Iraq has accepted UN Resolution 1409 on a six-month extension of oil-for-food deal, Iraqi Information Minister Mohammed Saeed al-Sahaf said Thursday.
"Iraq will deal with UN Resolution 1409 adopted by the Security Council on renewing the oil-for-food program for another six months," Sahhaf was quoted by the official INA news agency as saying.
The decision was made after President Saddam Hussein chaired a joint meeting of the decision-making Revolutionary Command Council and the ruling Arab Baath Socialist Party, the INA said.

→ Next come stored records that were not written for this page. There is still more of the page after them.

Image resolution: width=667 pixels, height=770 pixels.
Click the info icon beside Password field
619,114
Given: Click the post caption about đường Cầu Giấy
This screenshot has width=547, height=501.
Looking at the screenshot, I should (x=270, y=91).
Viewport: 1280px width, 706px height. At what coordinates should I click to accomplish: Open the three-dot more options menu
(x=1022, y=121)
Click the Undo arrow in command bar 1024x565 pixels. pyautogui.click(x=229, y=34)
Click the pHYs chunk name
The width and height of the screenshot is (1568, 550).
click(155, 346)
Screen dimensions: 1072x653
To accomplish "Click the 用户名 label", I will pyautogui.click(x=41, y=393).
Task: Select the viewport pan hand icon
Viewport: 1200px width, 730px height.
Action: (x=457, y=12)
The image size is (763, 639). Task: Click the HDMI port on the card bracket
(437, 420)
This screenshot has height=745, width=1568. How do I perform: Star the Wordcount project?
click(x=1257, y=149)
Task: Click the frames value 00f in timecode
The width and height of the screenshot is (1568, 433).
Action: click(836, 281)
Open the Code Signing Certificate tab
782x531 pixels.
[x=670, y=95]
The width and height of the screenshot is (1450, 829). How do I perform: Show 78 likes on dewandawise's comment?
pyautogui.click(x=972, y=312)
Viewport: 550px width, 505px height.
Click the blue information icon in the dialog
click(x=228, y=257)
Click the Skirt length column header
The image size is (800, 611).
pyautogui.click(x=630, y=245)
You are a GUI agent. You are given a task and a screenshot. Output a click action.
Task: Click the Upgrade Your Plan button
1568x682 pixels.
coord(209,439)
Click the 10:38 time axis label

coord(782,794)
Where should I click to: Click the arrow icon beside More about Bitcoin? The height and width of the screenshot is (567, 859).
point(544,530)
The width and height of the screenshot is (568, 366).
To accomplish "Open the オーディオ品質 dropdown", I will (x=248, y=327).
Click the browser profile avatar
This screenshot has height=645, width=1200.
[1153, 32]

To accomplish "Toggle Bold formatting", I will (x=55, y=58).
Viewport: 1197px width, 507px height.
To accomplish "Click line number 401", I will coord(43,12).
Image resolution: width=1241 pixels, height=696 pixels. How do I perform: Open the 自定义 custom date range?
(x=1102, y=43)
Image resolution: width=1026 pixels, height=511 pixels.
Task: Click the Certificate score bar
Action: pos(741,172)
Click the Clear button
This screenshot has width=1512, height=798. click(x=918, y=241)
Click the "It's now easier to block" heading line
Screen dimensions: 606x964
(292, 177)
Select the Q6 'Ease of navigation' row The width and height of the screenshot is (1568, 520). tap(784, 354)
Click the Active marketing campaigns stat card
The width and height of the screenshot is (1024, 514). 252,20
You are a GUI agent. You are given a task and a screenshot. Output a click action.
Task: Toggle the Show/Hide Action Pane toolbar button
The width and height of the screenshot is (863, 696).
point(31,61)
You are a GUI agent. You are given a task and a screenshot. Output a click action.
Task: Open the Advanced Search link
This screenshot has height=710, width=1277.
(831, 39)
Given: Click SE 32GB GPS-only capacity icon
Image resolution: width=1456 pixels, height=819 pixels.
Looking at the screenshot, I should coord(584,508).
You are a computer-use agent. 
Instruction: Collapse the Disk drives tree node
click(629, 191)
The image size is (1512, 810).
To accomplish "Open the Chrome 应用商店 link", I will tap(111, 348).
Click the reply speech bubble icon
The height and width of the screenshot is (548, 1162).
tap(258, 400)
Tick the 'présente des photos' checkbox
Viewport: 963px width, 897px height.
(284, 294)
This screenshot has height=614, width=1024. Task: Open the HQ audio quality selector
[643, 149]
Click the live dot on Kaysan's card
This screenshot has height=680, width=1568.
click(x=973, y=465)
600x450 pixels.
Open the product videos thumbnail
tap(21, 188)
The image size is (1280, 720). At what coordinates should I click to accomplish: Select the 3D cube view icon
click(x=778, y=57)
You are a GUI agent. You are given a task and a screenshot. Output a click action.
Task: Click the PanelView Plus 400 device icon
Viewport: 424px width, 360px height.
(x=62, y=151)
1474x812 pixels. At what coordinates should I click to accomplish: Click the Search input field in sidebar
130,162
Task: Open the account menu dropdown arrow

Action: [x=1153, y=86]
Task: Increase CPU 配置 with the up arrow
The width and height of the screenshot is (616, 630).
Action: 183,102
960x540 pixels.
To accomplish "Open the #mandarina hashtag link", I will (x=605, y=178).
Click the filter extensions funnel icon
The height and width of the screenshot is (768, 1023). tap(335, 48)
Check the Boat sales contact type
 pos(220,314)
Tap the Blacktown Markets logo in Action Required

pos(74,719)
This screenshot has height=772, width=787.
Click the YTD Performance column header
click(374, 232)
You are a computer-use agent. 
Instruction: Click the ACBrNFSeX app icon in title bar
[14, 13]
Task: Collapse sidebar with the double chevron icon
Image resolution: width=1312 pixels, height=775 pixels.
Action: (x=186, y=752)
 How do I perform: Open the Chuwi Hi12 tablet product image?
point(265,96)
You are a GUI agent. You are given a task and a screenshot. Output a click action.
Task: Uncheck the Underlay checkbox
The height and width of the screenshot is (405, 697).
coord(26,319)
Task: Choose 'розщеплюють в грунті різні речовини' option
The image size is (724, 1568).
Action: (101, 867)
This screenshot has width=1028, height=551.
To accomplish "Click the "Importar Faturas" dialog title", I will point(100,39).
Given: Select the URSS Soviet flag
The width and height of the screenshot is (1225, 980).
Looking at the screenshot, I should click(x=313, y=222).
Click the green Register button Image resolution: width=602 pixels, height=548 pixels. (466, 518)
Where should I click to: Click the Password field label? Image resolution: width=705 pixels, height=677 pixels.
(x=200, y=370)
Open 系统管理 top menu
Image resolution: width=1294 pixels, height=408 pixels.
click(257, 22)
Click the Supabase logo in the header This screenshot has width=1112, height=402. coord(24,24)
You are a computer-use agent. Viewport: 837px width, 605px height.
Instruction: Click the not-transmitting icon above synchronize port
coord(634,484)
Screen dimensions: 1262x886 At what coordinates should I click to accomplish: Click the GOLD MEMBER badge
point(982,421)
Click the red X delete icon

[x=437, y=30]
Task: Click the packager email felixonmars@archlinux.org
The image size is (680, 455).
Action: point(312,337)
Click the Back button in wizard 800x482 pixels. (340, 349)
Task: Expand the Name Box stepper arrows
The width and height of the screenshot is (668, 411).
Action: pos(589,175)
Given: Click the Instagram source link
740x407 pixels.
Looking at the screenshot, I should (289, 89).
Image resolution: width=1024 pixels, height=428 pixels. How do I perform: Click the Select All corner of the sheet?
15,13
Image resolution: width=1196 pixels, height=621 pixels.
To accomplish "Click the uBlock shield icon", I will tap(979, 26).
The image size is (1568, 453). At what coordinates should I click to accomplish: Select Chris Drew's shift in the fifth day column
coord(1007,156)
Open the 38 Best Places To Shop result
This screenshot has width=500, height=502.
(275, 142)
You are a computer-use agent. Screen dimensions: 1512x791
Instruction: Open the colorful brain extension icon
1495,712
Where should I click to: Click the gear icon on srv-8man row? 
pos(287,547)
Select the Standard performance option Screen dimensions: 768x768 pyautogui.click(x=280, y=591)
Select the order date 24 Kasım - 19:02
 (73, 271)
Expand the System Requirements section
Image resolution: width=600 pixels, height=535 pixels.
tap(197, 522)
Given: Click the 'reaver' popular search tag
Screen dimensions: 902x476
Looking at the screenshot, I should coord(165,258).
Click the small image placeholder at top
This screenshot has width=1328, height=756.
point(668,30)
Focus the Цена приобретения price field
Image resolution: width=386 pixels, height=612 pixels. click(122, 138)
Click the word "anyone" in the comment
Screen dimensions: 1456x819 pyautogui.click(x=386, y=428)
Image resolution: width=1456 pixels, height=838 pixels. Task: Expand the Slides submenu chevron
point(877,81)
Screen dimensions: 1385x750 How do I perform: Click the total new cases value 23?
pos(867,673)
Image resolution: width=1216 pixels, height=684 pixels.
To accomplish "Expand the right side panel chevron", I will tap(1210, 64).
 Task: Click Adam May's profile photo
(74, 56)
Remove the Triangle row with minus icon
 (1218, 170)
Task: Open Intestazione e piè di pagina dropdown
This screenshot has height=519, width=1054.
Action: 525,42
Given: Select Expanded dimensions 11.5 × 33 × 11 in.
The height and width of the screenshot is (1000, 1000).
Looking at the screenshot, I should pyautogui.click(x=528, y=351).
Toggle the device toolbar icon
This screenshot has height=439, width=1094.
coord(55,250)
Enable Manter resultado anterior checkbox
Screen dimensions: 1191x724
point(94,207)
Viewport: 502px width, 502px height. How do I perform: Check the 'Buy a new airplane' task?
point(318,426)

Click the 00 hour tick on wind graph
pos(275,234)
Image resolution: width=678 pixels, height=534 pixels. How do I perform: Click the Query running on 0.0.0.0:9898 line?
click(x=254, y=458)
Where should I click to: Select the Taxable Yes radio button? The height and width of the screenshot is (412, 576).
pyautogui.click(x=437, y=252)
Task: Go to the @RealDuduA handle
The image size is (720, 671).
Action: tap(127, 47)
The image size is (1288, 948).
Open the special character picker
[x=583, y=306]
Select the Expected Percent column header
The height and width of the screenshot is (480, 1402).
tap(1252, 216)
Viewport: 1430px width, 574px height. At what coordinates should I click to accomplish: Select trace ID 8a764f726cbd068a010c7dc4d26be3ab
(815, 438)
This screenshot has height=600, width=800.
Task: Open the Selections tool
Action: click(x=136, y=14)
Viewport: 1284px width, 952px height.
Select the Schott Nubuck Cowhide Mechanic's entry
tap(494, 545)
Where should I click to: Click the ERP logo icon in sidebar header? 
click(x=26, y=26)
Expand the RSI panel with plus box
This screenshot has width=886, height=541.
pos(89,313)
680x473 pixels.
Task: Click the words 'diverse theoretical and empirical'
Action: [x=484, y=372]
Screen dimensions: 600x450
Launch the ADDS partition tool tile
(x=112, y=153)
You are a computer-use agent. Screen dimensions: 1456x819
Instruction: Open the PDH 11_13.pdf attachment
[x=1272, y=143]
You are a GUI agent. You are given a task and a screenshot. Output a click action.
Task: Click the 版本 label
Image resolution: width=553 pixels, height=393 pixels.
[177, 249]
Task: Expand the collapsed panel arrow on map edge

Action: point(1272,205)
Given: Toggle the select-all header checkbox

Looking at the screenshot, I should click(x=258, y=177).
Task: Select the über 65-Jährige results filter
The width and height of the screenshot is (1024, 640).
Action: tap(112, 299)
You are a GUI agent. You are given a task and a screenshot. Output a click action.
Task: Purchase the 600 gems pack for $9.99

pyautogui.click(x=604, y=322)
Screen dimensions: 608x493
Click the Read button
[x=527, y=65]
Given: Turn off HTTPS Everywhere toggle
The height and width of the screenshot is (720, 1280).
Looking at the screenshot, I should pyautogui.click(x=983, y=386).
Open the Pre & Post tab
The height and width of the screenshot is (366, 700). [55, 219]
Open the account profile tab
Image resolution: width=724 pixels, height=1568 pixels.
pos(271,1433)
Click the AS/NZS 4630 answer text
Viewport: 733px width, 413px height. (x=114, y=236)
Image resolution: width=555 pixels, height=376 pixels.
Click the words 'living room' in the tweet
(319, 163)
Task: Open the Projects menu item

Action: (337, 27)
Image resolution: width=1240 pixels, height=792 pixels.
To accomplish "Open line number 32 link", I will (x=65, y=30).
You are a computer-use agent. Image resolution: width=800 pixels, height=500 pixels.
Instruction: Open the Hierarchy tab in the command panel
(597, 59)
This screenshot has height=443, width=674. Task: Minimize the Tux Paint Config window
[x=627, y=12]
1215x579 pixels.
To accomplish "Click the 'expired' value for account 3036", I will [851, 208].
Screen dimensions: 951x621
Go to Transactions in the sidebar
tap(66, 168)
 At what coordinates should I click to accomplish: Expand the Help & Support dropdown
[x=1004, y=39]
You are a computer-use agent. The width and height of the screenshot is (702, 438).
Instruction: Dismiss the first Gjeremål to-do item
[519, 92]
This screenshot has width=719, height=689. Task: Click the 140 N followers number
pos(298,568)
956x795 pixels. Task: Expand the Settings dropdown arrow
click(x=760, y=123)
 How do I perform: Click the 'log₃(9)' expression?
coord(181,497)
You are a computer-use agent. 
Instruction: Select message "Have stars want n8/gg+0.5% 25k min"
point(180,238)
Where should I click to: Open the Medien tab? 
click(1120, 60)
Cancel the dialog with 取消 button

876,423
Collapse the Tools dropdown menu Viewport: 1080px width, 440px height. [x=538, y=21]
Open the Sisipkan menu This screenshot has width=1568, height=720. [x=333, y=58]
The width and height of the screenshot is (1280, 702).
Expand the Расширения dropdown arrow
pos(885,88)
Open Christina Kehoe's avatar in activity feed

A statement issued after the joint meeting also called for lifting the sanctions and abolishing the two no-fly zones set up in northern and southern Iraq by the US-led Western allies after the 1991 Gulf War
As an exception to the sanctions imposed on Iraq in 1990 for its invasion of Kuwait, the UN oil-for-food deal allows Iraq to sell oil and use part of the oil proceeds, under UN supervision, to buy food, medicine and other basic necessities to offset the impact of the sanctions.
Every contract Iraq signed with other countries under the oil-for-food deal must be vetted and approved by the UN Sanctions Committee, in which the United States and Britain have been dominant members.
Iraq has often blasted the inefficiency of the humanitarian deal and blamed the sanctions for the deaths of 1.6 million people, mostly children and the elderly.
To ease international criticism over the sanctions and speed up the cumbersome vetting procedures of the UN Sanctions Committee, the United States and Britain drafted a 300-page goods review list which was adopted by the UN to allow Iraq freely import civilian goods while tightening the inflow of military or potential military materials to Iraq.
The UN Security Council also renewed the oil-for-food deal for another six months till November 25.
Saddam on Wednesday chaired a meeting attended by senior officials such as Vice President Taha Yassin Ramadan, Deputy Prime Minister Tareq Aziz, Information Minister Mohammad Said al-Sahhaf and Foreign Minister Naji Sabri Ahmed to discuss the official response toward the biggest overhaul of the sanctions regime in years.
In the past, Iraq halted its oil exports time and again to protest the sanctions.